GOALS:
[1] Reproduce the school history between "General School Information" and "owned the building.", inclusive.
[2] In the records, rewrite the lines between the ones holding "Screen dimensions: 682x428" and "point(2,190)", inclusive, with "empty box" changed to "blank box" and nothing else altered. Return only those lines, without the pictures.

TEXT BLOCK:
________________________
General School Information
Our School History
Information courtesy of the George W. Watkins Alumni Association
The present George W. Watkins Elementary School is the outgrowth of a movement that began over fifty years ago, under the direction of Mrs. S.A. Crutchfield, County Supervisor. By 1930, the community raised enough seed money to build a high school to educate black students in New Kent County. At that time, black students wishing to further their education had to leave the county. Mr. Noah D. Brown deeded four acres of land to the School Board for a building site. Despite economic and social setbacks, in 1931 Dr. George W. Watkins began teaching 8th grade subjects in what became known as “Aunt Edith’s Institute,” a small room in a home once owned by Mrs. Edith Davis. When it opened as a school, the building was located at Brown’s corner and Mr. Lafayette Brown owned the building.
Quickly outgrowing this environment, the school moved the following year to Cumberland Elementary. The need for a separate school continued, and in 1933 an abandoned four-room high school building was moved to the site donated by Mr. Noah Brown. The New Kent Training School graduated its first class of six students in 1935. In 1950, the New Kent Training School was renamed George W. Watkins School, housing grades P-11. The 1958-1959 school term marked the consolidation of all elementary schools serving black students in the county with the George W. Watkins School.
________________________
Rows on where targets appear
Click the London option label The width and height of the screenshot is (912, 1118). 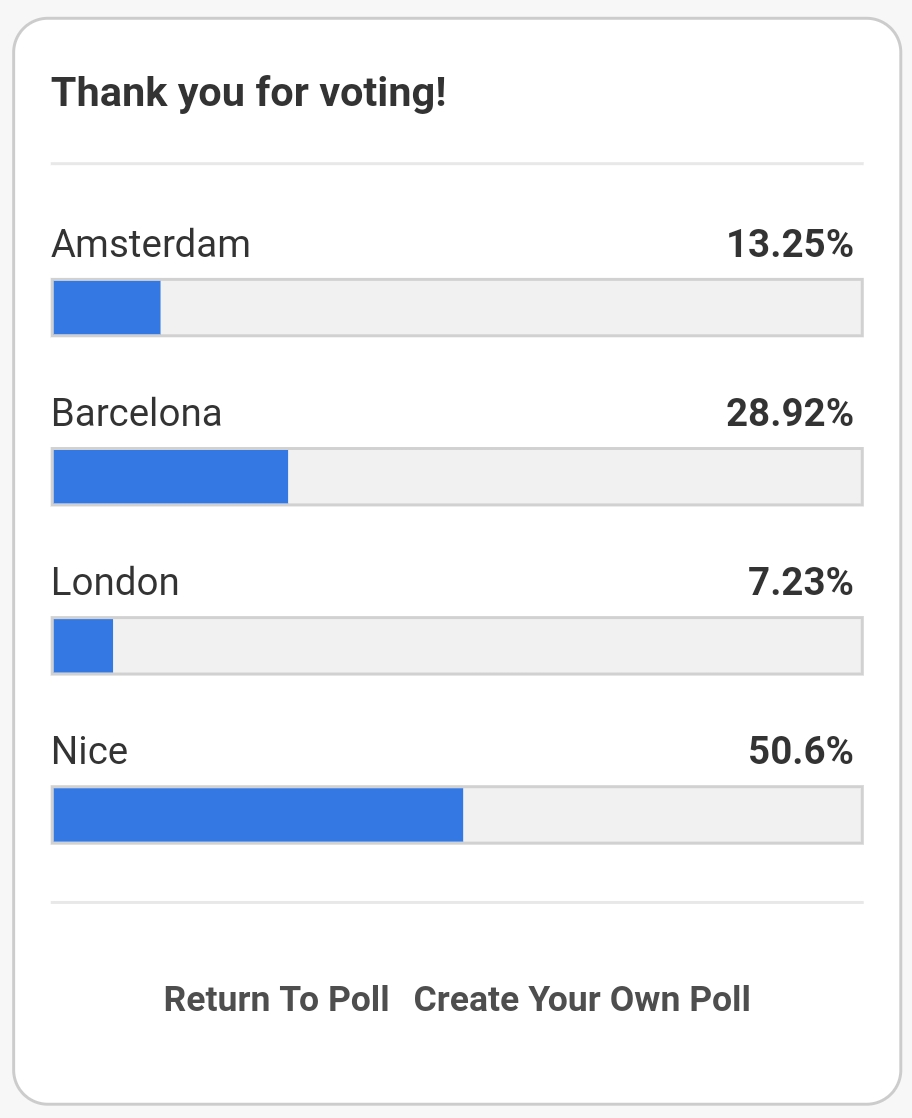(x=115, y=582)
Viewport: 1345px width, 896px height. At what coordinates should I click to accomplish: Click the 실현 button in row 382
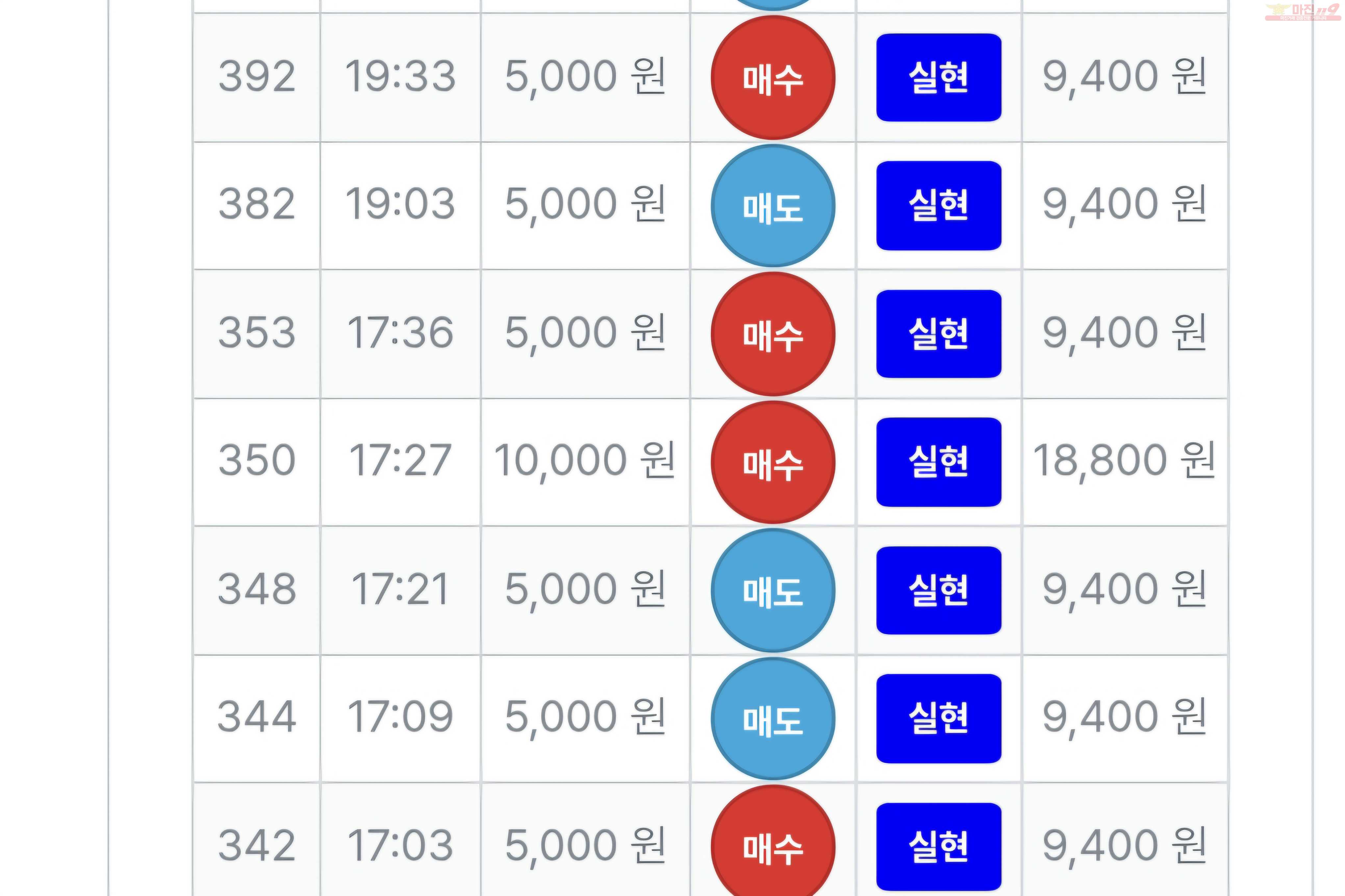[x=939, y=206]
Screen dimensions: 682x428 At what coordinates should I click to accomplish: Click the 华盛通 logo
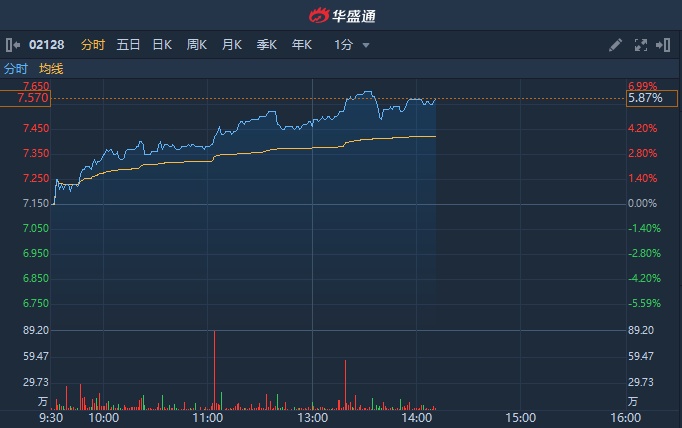[x=341, y=15]
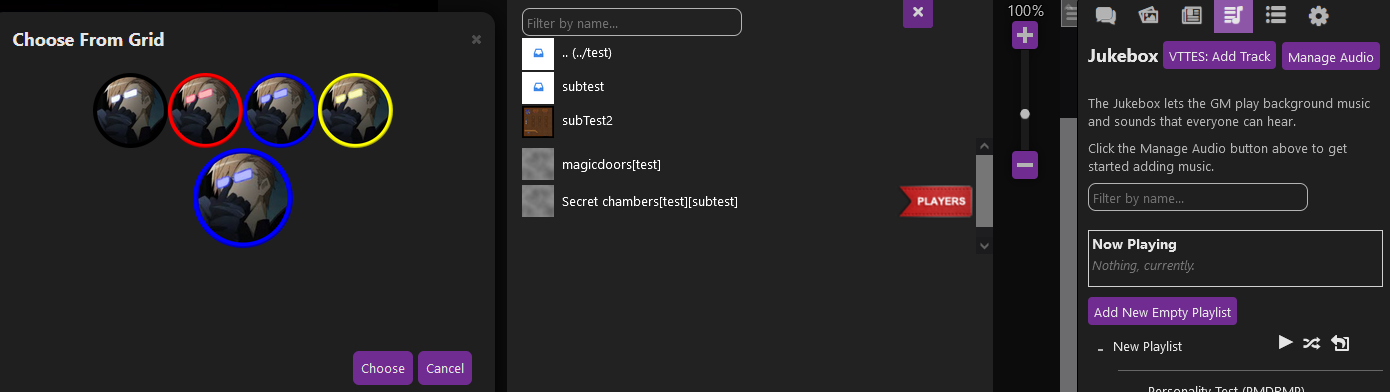Open the My Settings gear tab
This screenshot has height=392, width=1390.
pyautogui.click(x=1318, y=15)
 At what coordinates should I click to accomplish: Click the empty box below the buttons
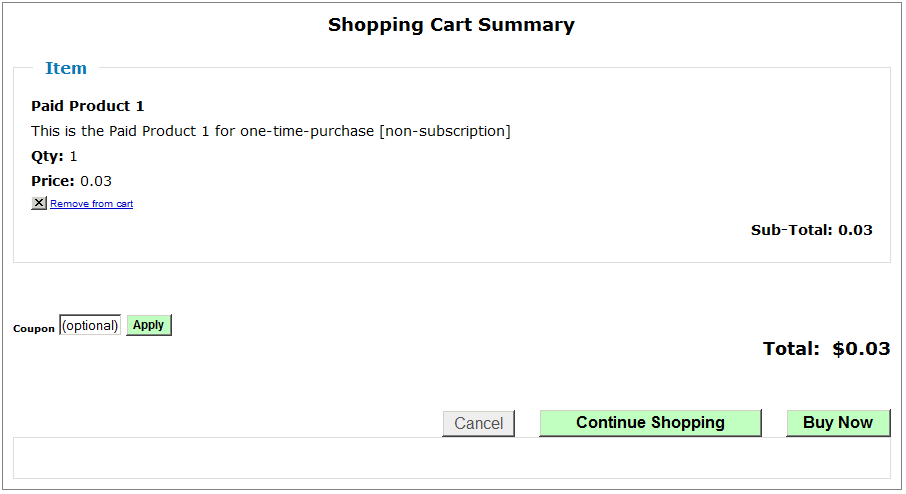pyautogui.click(x=451, y=458)
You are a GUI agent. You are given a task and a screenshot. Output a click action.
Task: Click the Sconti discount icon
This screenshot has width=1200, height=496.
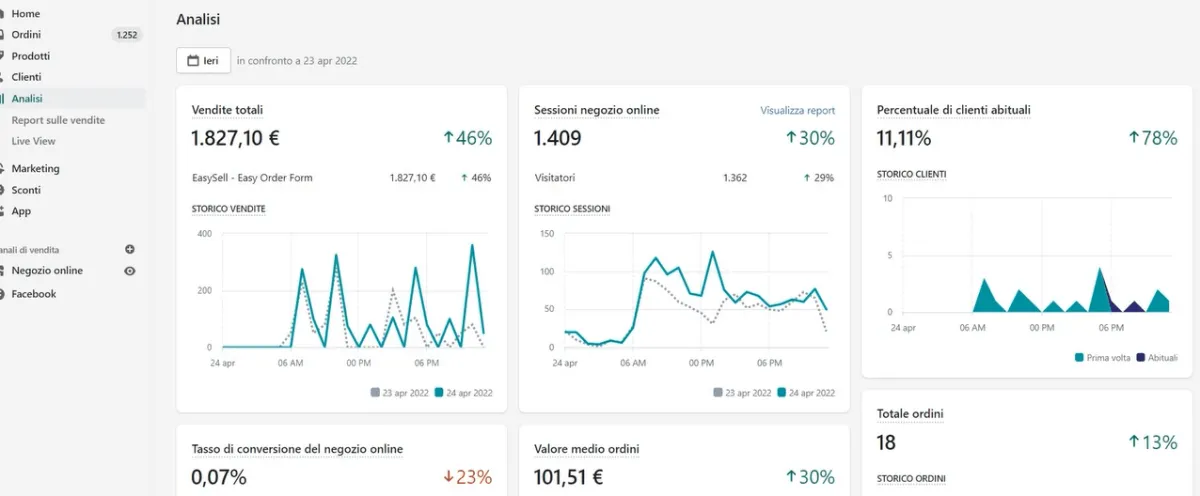point(2,190)
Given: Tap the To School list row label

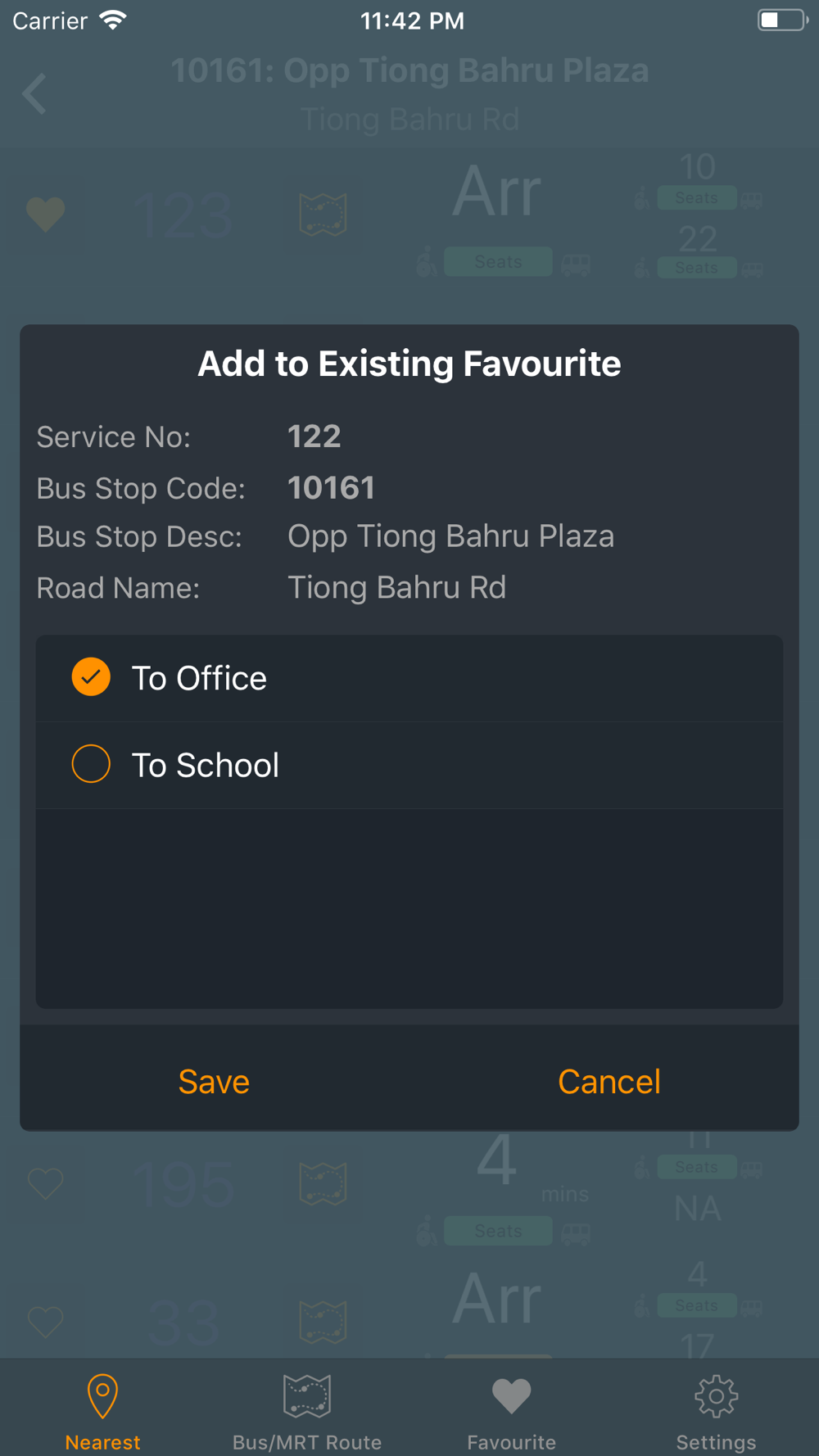Looking at the screenshot, I should (206, 765).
________________________
RESULTS FOR THE EXERCISE:
[1]
General School Information
Our School History
Information courtesy of the George W. Watkins Alumni Association
The present George W. Watkins Elementary School is the outgrowth of a movement that began over fifty years ago, under the direction of Mrs. S.A. Crutchfield, County Supervisor. By 1930, the community raised enough seed money to build a high school to educate black students in New Kent County. At that time, black students wishing to further their education had to leave the county. Mr. Noah D. Brown deeded four acres of land to the School Board for a building site. Despite economic and social setbacks, in 1931 Dr. George W. Watkins began teaching 8th grade subjects in what became known as “Aunt Edith’s Institute,” a small room in a home once owned by Mrs. Edith Davis. When it opened as a school, the building was located at Brown’s corner and Mr. Lafayette Brown owned the building.

[2]
Screen dimensions: 682x428 At what coordinates should I click to accomplish: Click the 华盛通 logo
[x=341, y=15]
Open the My Settings gear tab
This screenshot has height=392, width=1390.
pyautogui.click(x=1318, y=15)
 At what coordinates should I click to accomplish: Click the blank box below the buttons
pyautogui.click(x=451, y=458)
You are a GUI agent. You are given a task and a screenshot. Output a click action.
Task: Click the Sconti discount icon
This screenshot has width=1200, height=496.
point(2,190)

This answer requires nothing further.